# oil leak



## jdjm (Feb 24, 2014)

Hi. Newbie here but I have a question about an oil leak. I have a 2 year old 8 26 oxe toro snowblower. It looks to be leaking at the oil fill tube. I didn't take it apart yet wanted to see if anybody had this problem. thanks in advance


----------



## detdrbuzzard (Jan 20, 2012)

hello jdjm, welcome to *SBF!!* i don't have an 826 oxe but sometimes when i unloosen the dipstick on the 521 the tube will rotote, check yours to see if its loose


----------



## scipper77 (Dec 4, 2013)

On many new style motors you fill until the oil is level with the fill cap at the base of the motor (not the dip stick tube). The caps don't seal well so if you overfill a little you will get a little oil that finds its way out in time.
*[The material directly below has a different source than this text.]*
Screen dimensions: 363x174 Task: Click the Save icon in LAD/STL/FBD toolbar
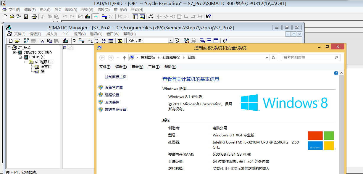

I'm not sure if this relates to you but it is not uncommon.


----------



## ToroGuy (Jan 12, 2014)

detdrbuzzard said:


> hello jdjm, welcome to *SBF!!* i don't have an 826 oxe but sometimes when i unloosen the dipstick on the 521 the tube will rotote, check yours to see if its loose


This happens to me all the time as well on my 521. No matter how tight I try to get it, it still manages to come loose again over time. I would try tightening the tube up as much as possible and see if it still leaks.


----------



## UNDERTAKER (Dec 30, 2013)

the o-ring might have gone bad.. slap a new one in there. let me know


----------